The 43-year-old Scot, whose first game in charge will be at
home to Arsenal on Sunday, made clear at a presentation at the
Reebok Stadium that he saw Bolton as his best bet for a
long-term career in the Premier League.

Avoiding relegation will be the immediate priority however,
with his new employers currently 18th in the 20 team standings,
although Coyle expected both Bolton and Burnley to beat the drop
in the end.

"The emotional attachment alone goes without saying," he
said of Burnley. "But I tried to take the emotion out of it and
make what we felt, myself and my staff, was a football
decision."

Coyle, who played for Bolton in the mid 1990s, joined
Burnley in 2007 and last season took them back into the top
flight of English soccer for the first time since 1976. They are
14th in the league, but just two points ahead of Bolton.

Burnley do not have the resources of the league's
big-hitters and Coyle questioned how much would have been
available to him in the summer even if they stayed up after the
struggles of this year.

"It was very much a transitional period. I was probably
trying to move things quicker than the finance would dictate,"
he said.

"There's two things that happen as a football manager. You
do well, and you move on. Or you don't, and you're moved on.
That's sort of what's happened."

Coyle felt Bolton, with their facilities and infrastructure,
had more to offer.

"I have an unbelievable challenge ahead of us here, a
magnificent football club and magnificent stadium and we now
have to take that on," he said.

"My motivation isn't the finance or anything else that goes
with it. If it was finance, I'd have taken the Celtic job.

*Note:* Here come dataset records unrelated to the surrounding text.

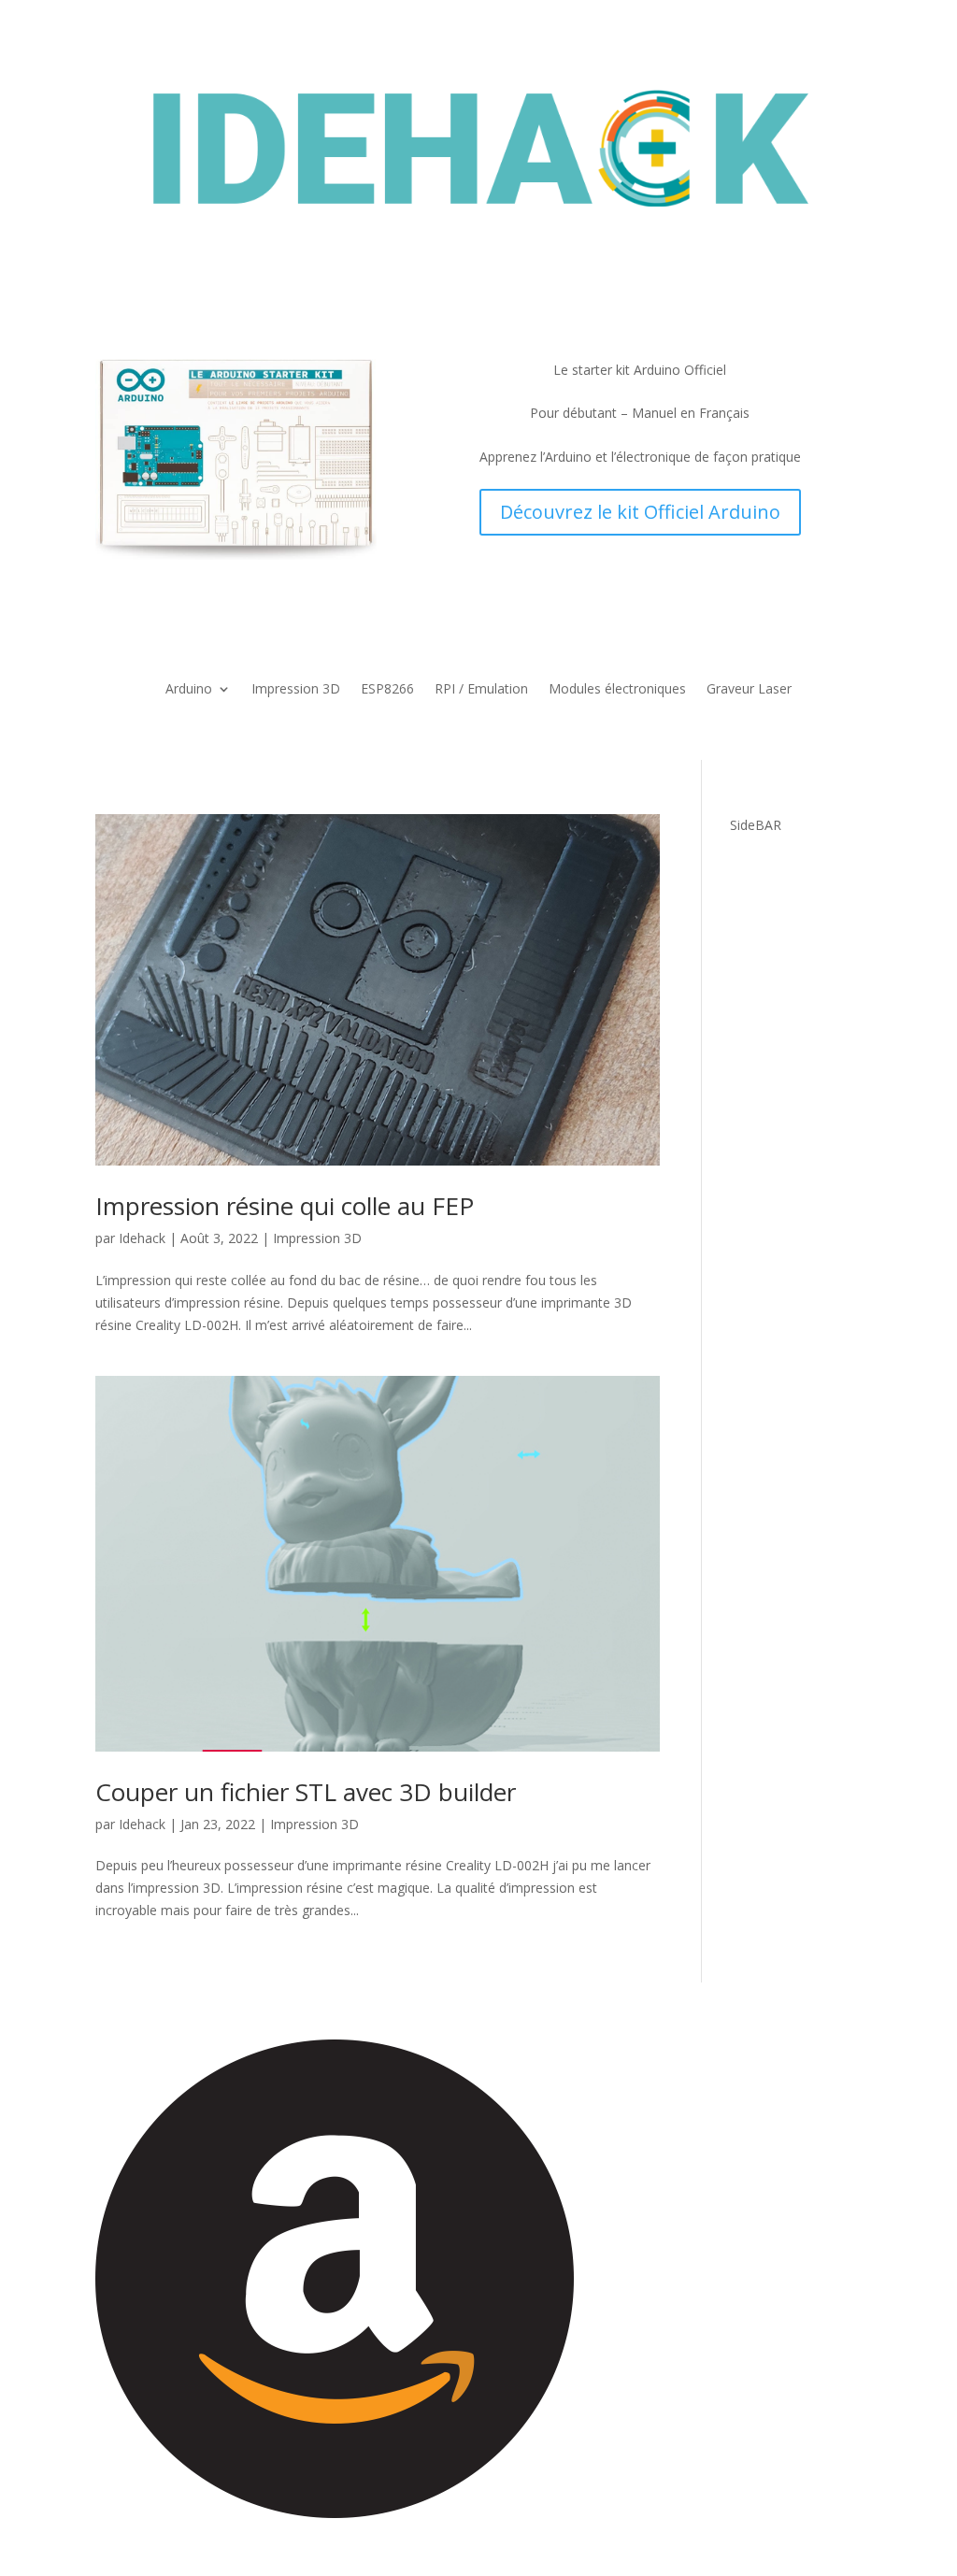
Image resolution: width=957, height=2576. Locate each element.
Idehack (142, 1238)
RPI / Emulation (481, 689)
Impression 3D (295, 689)
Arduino (188, 689)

"I want to be involved at the highest level. The highest
level in world football is the English Premier League and I want
to do that for a sustained period.

"Celtic was the team I supported as a boy and I spoke to
Celtic in the summer and they offered me the job and I turned it
down to stay with Burnley. I think that puts a few things to bed
in terms of motivated by finance and everything else."